Biodegradable double-targeted PTX-mPEG-PLGA nanoparticles for ultrasound contrast enhanced imaging and antitumor therapy in vitro
 
Authors:  Jing Ma1,2,3,*, Ming Shen4,*, Chang Song Xu5,*, Ying Sun4, You Rong Duan4, Lian Fang Du2
1Department of Ultrasound, Songjiang Hospital Affiliated to The First People’s Hospital of Shanghai Jiao tong University, Shanghai 201600, China
2Department of Ultrasound, Shanghai First People’s Hospital Affiliated to Shanghai Jiao tong University School of Medicine, Shanghai 200080, China
3Department of Ultrasound, Shanghai East Hospital Affiliated to Tong ji University, Shanghai 200120, China
4State Key Laboratory of Oncogenes and Related Genes, Shanghai Cancer Institute, Renji Hospital, School of Medicine, Shanghai Jiao Tong University, Shanghai 200032, P. R. China
5Huai’an First People’s Hospital, Nanjing Medical University, Jiangsu 223001, China
*These authors have contributed equally to this work
 
Correspondence to:
Lian Fang Du, email: This email address is being protected from spambots. You need JavaScript enabled to view it.
You Rong Duan, email: This email address is being protected from spambots.
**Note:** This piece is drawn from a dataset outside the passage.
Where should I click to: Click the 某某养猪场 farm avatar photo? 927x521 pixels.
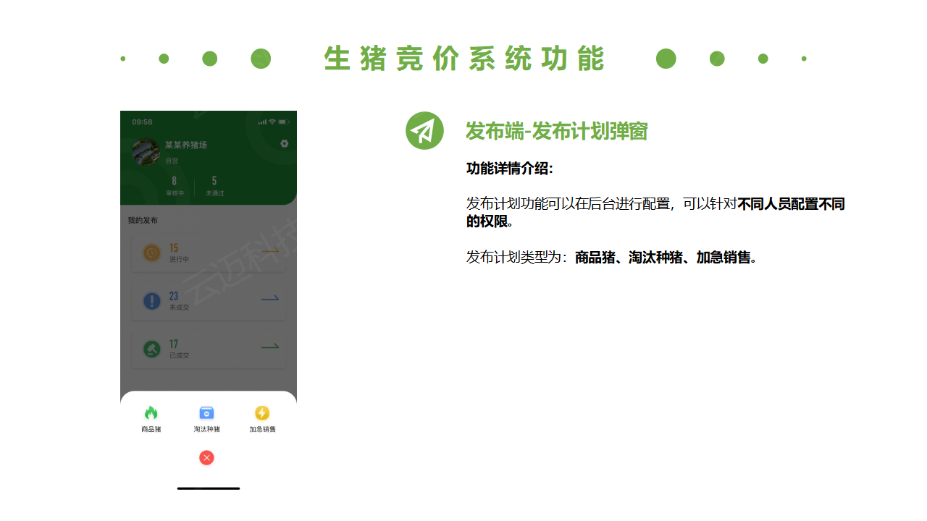pyautogui.click(x=146, y=152)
You need JavaScript enabled to view it.
 
ABSTRACT
A porous-structure nano-scale ultrasound contrast agent (UCA) was made of monomethoxypoly (ethylene glycol)-poly (lactic-co-glycolic acid) (mPEG-PLGA), and modified by double-targeted antibody: anti-carcinoembryonic antigen (CEA) and anti-carbohydrate antigen 19-9 (CA19-9), as a double-targeted nanoparticles (NPs). Anti-tumor drug paclitaxel (PTX) was encapsulated in the double-targeted nanoparticles (NPs). The morphor and release curve were characterized. We verified a certain anticancer effect of PTX-NPs through cytotoxicity experiments. The cell uptake result showed much more NPs may be facilitated to ingress the cells or tissues with ultrasound (US) or ultrasound targeted microbubble destruction (UTMD) transient sonoporation in vitro. Ultrasound contrast-enhanced images in vitro and in vivo were investigated. Compared with SonoVue, the NPs prolonged imaging time in rabbit kidneys and tumor of nude mice, which make it possible to further enhance anti-tumor effects by extending retention time in the tumor region. The novel double-targeted NPs with the function of ultrasound contrast enhanced imaging and anti-tumor therapy can be a promising way in clinic.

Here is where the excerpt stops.